Recently, in the United States, the Society of Interventional Radiology (SIR) carried out a nationwide poll, conducted by Harris, in which they surveyed 1,176 US women above the age of 18 to determine their knowledge of fibroid treatment options. The survey found that 46% of women diagnosed with uterine fibroids who had heard of UFE did not learn about the treatment from their Gynaecologist. To quote Professor James Spies, past President of Society of Interventional Radiology, a Professor of Radiology at Georgetown University Medical Centre and advisor: “Misconceptions about uterine fibroids and their treatment and the treatment available often leaves women to undergo invasive, potentially unnecessary, surgery for their fibroids despite more than 20 years of clinical use supporting Fibroid Embolisation.
The survey found that the majority of women had never heard of UFE with 44% of women diagnosed with uterine fibroids reporting that they had never heard of the treatment. In women who had heard of UFE the majority, 73%, did not learn about it from their gynaecologist.
We conducted a small trial in the UK of 100 of our patients and and found that 25% had not heard about Fibroid Embolisation from their Gynaecologist. This is, however, a highly selective group in which you would expect that percentage to be very much lower.
The conclusion of this is that patients in the United States and the United Kingdom are regularly not being told about Fibroid Embolisation by their Gynaecologist. From our own experience, in some cases they are also sometimes given misleading information by their Gynaecologist.

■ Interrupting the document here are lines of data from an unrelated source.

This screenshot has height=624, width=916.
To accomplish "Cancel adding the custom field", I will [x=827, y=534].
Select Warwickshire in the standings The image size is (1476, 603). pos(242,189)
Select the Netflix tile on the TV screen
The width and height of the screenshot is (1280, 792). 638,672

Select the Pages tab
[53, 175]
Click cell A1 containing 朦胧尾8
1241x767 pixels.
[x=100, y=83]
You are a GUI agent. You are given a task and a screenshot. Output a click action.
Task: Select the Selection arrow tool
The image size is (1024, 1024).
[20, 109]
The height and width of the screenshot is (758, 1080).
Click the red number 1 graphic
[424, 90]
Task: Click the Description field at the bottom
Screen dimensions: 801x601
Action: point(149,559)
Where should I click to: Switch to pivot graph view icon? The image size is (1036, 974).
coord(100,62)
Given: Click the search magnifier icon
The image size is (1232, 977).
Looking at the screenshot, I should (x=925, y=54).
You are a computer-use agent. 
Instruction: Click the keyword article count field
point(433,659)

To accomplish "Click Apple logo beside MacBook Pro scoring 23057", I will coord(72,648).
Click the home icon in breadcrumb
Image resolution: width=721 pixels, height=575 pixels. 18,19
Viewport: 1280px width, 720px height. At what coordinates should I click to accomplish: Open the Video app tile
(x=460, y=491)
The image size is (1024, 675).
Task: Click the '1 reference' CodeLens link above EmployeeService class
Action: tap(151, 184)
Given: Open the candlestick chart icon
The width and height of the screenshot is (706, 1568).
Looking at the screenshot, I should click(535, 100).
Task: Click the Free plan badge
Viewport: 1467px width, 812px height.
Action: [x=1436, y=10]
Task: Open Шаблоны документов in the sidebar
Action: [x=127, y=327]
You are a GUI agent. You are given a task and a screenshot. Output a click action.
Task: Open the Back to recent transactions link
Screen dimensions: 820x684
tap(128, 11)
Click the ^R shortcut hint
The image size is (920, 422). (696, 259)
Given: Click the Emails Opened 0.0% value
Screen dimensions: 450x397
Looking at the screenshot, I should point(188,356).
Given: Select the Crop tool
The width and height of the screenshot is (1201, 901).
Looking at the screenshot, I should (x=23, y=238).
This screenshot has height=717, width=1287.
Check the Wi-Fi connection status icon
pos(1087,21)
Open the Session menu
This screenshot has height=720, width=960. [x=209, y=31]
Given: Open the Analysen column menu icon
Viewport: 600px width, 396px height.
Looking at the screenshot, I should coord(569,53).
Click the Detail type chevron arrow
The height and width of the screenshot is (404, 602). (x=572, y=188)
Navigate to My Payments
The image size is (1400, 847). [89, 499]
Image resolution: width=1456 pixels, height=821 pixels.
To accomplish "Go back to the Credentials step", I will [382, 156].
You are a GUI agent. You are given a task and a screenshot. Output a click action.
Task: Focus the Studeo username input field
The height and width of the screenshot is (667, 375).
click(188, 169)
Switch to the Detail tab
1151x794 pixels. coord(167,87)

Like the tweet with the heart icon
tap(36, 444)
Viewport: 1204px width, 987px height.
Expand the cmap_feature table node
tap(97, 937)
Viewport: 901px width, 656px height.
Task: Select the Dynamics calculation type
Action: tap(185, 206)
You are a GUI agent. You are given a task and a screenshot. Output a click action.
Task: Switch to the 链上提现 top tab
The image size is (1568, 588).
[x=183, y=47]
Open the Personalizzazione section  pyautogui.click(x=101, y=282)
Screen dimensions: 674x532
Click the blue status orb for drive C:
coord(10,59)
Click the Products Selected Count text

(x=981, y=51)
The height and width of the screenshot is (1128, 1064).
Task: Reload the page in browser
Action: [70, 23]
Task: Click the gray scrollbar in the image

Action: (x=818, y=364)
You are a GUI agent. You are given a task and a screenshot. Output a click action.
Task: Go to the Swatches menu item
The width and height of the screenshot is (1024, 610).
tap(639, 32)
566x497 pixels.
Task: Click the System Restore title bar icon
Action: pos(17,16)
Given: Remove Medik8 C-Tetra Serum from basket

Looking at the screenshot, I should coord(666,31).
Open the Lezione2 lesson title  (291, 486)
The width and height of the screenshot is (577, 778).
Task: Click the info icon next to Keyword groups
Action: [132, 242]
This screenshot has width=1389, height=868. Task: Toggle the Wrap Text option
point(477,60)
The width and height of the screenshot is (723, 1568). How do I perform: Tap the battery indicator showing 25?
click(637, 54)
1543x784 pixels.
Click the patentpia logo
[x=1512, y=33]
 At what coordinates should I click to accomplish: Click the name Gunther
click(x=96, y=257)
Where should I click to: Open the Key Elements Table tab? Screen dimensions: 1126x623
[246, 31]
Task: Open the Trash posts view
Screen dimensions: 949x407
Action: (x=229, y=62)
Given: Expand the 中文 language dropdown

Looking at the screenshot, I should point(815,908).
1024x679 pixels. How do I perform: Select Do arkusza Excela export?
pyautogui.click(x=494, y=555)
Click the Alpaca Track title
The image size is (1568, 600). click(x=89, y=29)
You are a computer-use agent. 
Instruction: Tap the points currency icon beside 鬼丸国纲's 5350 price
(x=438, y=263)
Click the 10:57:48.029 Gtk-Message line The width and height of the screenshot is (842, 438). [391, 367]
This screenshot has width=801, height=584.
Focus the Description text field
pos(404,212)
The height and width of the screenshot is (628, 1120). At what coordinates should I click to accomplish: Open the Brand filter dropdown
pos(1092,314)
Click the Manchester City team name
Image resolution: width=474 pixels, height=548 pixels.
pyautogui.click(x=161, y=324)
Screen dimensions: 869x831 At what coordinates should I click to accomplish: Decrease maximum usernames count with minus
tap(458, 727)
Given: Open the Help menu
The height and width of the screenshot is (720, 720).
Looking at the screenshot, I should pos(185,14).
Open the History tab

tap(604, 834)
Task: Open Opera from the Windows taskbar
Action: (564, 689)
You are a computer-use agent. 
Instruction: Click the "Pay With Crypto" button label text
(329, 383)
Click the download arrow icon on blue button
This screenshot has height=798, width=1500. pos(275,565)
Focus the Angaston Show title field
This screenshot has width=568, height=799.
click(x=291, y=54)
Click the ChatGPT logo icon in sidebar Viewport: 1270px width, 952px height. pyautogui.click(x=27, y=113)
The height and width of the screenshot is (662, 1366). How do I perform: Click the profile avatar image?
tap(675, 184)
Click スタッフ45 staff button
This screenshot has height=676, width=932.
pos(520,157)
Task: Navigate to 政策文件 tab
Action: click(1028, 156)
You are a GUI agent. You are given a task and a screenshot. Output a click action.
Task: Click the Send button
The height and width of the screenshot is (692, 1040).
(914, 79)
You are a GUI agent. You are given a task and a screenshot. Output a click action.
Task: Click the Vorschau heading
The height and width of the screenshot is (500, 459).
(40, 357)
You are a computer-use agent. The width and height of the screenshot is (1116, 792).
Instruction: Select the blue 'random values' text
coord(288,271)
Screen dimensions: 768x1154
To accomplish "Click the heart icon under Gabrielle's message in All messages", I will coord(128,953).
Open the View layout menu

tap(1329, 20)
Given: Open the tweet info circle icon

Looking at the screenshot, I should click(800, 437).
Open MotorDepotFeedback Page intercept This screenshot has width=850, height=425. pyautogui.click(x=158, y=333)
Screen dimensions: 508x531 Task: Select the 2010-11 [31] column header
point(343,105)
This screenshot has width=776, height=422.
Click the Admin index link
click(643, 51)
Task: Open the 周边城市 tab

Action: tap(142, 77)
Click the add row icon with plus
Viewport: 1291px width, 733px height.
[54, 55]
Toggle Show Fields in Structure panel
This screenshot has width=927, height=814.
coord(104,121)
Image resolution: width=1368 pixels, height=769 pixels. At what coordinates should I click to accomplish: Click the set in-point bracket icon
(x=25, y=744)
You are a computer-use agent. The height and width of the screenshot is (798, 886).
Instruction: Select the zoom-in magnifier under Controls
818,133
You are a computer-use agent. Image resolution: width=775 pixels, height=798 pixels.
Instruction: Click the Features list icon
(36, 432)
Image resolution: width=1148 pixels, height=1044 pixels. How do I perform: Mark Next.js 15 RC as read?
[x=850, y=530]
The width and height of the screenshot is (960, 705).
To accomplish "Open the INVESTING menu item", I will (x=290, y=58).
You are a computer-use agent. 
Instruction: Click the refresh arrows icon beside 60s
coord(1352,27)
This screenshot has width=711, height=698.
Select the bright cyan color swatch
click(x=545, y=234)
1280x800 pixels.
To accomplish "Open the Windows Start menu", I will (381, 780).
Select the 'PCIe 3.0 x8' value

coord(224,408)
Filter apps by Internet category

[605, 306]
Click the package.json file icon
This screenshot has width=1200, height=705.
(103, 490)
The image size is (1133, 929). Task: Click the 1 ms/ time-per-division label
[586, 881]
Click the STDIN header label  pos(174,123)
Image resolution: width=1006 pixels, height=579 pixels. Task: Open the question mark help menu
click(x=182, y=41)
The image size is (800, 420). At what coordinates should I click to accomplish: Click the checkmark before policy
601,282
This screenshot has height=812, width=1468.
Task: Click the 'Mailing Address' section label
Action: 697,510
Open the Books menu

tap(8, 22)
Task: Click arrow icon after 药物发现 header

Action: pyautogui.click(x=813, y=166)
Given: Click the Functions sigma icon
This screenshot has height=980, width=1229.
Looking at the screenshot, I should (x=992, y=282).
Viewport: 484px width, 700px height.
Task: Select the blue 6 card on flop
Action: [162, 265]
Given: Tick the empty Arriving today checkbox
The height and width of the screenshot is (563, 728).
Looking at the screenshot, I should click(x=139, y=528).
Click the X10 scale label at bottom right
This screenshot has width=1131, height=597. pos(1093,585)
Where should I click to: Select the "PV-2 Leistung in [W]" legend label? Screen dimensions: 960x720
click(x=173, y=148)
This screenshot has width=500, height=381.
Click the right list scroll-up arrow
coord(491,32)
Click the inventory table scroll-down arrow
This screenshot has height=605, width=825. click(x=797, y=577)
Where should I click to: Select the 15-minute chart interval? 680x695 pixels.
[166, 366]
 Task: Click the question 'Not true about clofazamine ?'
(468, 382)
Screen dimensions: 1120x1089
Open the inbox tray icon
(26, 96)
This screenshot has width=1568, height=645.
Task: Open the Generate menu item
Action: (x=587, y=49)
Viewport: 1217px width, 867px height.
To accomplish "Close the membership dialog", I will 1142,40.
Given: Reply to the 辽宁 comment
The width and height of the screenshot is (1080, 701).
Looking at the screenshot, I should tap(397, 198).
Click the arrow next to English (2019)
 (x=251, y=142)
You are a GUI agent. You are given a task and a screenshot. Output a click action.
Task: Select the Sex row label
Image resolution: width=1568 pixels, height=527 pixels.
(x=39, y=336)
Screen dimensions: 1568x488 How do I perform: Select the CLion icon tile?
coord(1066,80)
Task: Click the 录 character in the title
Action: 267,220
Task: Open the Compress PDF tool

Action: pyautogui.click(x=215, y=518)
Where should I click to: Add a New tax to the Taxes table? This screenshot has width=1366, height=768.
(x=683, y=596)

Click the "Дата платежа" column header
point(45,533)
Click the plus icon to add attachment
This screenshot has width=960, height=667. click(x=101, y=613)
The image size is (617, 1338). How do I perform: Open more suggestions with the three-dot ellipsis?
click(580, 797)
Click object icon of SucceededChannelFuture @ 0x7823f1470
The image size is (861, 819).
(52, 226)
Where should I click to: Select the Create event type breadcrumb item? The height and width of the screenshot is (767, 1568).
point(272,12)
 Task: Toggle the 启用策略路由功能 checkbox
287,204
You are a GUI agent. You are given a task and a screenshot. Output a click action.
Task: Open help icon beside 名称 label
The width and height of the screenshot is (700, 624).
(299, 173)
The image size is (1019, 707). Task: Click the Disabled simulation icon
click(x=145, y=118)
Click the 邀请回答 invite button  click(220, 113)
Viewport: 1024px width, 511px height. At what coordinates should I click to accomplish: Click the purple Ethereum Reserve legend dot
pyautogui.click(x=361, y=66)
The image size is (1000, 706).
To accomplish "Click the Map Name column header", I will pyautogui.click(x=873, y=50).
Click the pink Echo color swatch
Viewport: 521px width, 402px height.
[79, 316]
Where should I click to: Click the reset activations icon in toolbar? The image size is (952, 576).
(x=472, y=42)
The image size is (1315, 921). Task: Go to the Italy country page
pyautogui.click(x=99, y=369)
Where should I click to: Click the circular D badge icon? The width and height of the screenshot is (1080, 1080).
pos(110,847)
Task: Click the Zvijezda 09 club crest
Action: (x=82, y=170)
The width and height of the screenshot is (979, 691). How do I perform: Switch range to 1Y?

The big advantage of embolisation over myomectomy in patients with multiple fibroids is that in the overwhelming majority of cases, all the fibroids will be killed at one hit; in other words, once the fibroids are dead, the patient’s situation can only improve. Recurrence rates are extremely low with fibroid embolisation.
This is not the case with myomectomy: the recurrence rate after myomectomy is around 75% and within 5 years 25% of patients who have myomectomies will come to further major surgery and this is usually a hysterectomy. Obviously, since you are looking at a 25% hysterectomy rate approximately after myomectomy, patients should be told about this but they are not told of this major difference between embolisation and myomectomy. They are also often not told of the full list of complications that can occur with both open myomectomy and laparoscopic myomectomy where the complication list is very similar.